### Exercise instructions
Reproduce all of the records below word for word, changing nothing.

### Data to process
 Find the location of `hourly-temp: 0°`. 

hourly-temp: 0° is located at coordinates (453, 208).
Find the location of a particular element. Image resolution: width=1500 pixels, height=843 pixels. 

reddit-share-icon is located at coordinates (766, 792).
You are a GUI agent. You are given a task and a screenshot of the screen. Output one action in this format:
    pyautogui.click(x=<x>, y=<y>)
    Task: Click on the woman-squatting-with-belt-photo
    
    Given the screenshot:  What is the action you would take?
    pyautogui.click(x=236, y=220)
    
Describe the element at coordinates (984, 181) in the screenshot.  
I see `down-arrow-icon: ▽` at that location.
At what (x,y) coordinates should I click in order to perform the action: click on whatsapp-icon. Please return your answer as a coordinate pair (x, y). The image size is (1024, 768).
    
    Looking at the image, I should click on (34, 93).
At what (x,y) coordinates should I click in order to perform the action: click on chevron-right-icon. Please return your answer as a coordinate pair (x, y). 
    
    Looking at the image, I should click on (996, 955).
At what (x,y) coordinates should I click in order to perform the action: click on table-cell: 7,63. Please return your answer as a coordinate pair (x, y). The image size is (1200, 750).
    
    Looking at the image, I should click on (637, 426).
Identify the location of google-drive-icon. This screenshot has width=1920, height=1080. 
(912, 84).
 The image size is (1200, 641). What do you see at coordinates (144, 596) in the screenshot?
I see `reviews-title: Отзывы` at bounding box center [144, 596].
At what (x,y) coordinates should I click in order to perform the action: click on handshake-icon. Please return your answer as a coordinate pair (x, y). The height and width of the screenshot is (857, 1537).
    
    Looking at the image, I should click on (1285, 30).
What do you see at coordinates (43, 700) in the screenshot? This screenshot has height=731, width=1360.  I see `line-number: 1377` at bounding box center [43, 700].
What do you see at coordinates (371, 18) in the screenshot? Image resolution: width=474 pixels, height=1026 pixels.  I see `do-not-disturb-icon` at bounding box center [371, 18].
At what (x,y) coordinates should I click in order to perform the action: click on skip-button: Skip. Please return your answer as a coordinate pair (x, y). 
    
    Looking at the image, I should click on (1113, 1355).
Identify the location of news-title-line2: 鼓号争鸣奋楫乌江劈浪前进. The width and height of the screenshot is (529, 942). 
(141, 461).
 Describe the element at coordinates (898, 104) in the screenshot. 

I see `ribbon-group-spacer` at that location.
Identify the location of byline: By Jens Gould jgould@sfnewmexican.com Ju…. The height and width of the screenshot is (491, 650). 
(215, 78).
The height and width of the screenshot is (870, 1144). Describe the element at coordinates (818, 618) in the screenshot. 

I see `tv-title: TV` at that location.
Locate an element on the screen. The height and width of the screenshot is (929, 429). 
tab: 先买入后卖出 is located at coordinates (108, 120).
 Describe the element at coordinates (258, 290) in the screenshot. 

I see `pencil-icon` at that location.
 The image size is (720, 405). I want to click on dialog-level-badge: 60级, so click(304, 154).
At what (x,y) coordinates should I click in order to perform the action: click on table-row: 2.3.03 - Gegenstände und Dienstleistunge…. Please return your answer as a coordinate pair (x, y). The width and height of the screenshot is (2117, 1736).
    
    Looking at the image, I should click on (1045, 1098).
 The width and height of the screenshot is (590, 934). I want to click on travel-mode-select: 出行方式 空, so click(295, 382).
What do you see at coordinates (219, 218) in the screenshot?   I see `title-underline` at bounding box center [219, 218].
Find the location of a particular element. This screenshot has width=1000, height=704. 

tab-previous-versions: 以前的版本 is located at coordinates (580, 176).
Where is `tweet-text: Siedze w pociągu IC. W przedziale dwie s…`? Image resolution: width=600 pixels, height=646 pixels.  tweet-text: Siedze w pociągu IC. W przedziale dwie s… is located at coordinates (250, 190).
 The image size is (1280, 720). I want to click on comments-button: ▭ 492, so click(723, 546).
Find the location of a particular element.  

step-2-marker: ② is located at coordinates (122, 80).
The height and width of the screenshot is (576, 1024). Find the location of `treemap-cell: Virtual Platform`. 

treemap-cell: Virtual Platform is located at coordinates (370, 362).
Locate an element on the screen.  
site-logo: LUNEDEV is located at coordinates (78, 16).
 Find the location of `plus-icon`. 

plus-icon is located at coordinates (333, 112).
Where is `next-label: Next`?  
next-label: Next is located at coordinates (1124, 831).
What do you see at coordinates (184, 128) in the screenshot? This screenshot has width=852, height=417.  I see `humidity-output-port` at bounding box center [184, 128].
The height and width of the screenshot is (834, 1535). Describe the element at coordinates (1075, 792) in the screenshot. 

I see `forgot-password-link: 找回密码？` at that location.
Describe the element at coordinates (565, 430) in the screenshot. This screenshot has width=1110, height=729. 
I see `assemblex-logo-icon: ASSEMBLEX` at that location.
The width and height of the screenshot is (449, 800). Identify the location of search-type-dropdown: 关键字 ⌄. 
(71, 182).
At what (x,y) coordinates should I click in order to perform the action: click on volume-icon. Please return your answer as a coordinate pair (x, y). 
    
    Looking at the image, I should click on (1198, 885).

### Answer space
 Find the location of `hourly-temp: 0°`. 

hourly-temp: 0° is located at coordinates (453, 208).
Find the location of a particular element. Image resolution: width=1500 pixels, height=843 pixels. 

reddit-share-icon is located at coordinates (766, 792).
You are a GUI agent. You are given a task and a screenshot of the screen. Output one action in this format:
    pyautogui.click(x=<x>, y=<y>)
    Task: Click on the woman-squatting-with-belt-photo
    
    Given the screenshot:  What is the action you would take?
    pyautogui.click(x=236, y=220)
    
Describe the element at coordinates (984, 181) in the screenshot.  
I see `down-arrow-icon: ▽` at that location.
At what (x,y) coordinates should I click in order to perform the action: click on whatsapp-icon. Please return your answer as a coordinate pair (x, y). The image size is (1024, 768).
    
    Looking at the image, I should click on (34, 93).
At what (x,y) coordinates should I click in order to perform the action: click on chevron-right-icon. Please return your answer as a coordinate pair (x, y). 
    
    Looking at the image, I should click on (996, 955).
At what (x,y) coordinates should I click in order to perform the action: click on table-cell: 7,63. Please return your answer as a coordinate pair (x, y). The image size is (1200, 750).
    
    Looking at the image, I should click on (637, 426).
Identify the location of google-drive-icon. This screenshot has width=1920, height=1080. 
(912, 84).
 The image size is (1200, 641). What do you see at coordinates (144, 596) in the screenshot?
I see `reviews-title: Отзывы` at bounding box center [144, 596].
At what (x,y) coordinates should I click in order to perform the action: click on handshake-icon. Please return your answer as a coordinate pair (x, y). The height and width of the screenshot is (857, 1537).
    
    Looking at the image, I should click on (1285, 30).
What do you see at coordinates (43, 700) in the screenshot? This screenshot has height=731, width=1360.  I see `line-number: 1377` at bounding box center [43, 700].
What do you see at coordinates (371, 18) in the screenshot? Image resolution: width=474 pixels, height=1026 pixels.  I see `do-not-disturb-icon` at bounding box center [371, 18].
At what (x,y) coordinates should I click in order to perform the action: click on skip-button: Skip. Please return your answer as a coordinate pair (x, y). 
    
    Looking at the image, I should click on (1113, 1355).
Identify the location of news-title-line2: 鼓号争鸣奋楫乌江劈浪前进. The width and height of the screenshot is (529, 942). 
(141, 461).
 Describe the element at coordinates (898, 104) in the screenshot. 

I see `ribbon-group-spacer` at that location.
Identify the location of byline: By Jens Gould jgould@sfnewmexican.com Ju…. The height and width of the screenshot is (491, 650). 
(215, 78).
The height and width of the screenshot is (870, 1144). Describe the element at coordinates (818, 618) in the screenshot. 

I see `tv-title: TV` at that location.
Locate an element on the screen. The height and width of the screenshot is (929, 429). 
tab: 先买入后卖出 is located at coordinates (108, 120).
 Describe the element at coordinates (258, 290) in the screenshot. 

I see `pencil-icon` at that location.
 The image size is (720, 405). I want to click on dialog-level-badge: 60级, so click(304, 154).
At what (x,y) coordinates should I click in order to perform the action: click on table-row: 2.3.03 - Gegenstände und Dienstleistunge…. Please return your answer as a coordinate pair (x, y). The width and height of the screenshot is (2117, 1736).
    
    Looking at the image, I should click on (1045, 1098).
 The width and height of the screenshot is (590, 934). I want to click on travel-mode-select: 出行方式 空, so click(295, 382).
What do you see at coordinates (219, 218) in the screenshot?   I see `title-underline` at bounding box center [219, 218].
Find the location of a particular element. This screenshot has width=1000, height=704. 

tab-previous-versions: 以前的版本 is located at coordinates (580, 176).
Where is `tweet-text: Siedze w pociągu IC. W przedziale dwie s…`? Image resolution: width=600 pixels, height=646 pixels.  tweet-text: Siedze w pociągu IC. W przedziale dwie s… is located at coordinates (250, 190).
 The image size is (1280, 720). I want to click on comments-button: ▭ 492, so click(723, 546).
Find the location of a particular element.  

step-2-marker: ② is located at coordinates (122, 80).
The height and width of the screenshot is (576, 1024). Find the location of `treemap-cell: Virtual Platform`. 

treemap-cell: Virtual Platform is located at coordinates (370, 362).
Locate an element on the screen.  
site-logo: LUNEDEV is located at coordinates (78, 16).
 Find the location of `plus-icon`. 

plus-icon is located at coordinates (333, 112).
Where is `next-label: Next`?  
next-label: Next is located at coordinates (1124, 831).
What do you see at coordinates (184, 128) in the screenshot? This screenshot has width=852, height=417.  I see `humidity-output-port` at bounding box center [184, 128].
The height and width of the screenshot is (834, 1535). Describe the element at coordinates (1075, 792) in the screenshot. 

I see `forgot-password-link: 找回密码？` at that location.
Describe the element at coordinates (565, 430) in the screenshot. This screenshot has width=1110, height=729. 
I see `assemblex-logo-icon: ASSEMBLEX` at that location.
The width and height of the screenshot is (449, 800). Identify the location of search-type-dropdown: 关键字 ⌄. 
(71, 182).
At what (x,y) coordinates should I click in order to perform the action: click on volume-icon. Please return your answer as a coordinate pair (x, y). 
    
    Looking at the image, I should click on (1198, 885).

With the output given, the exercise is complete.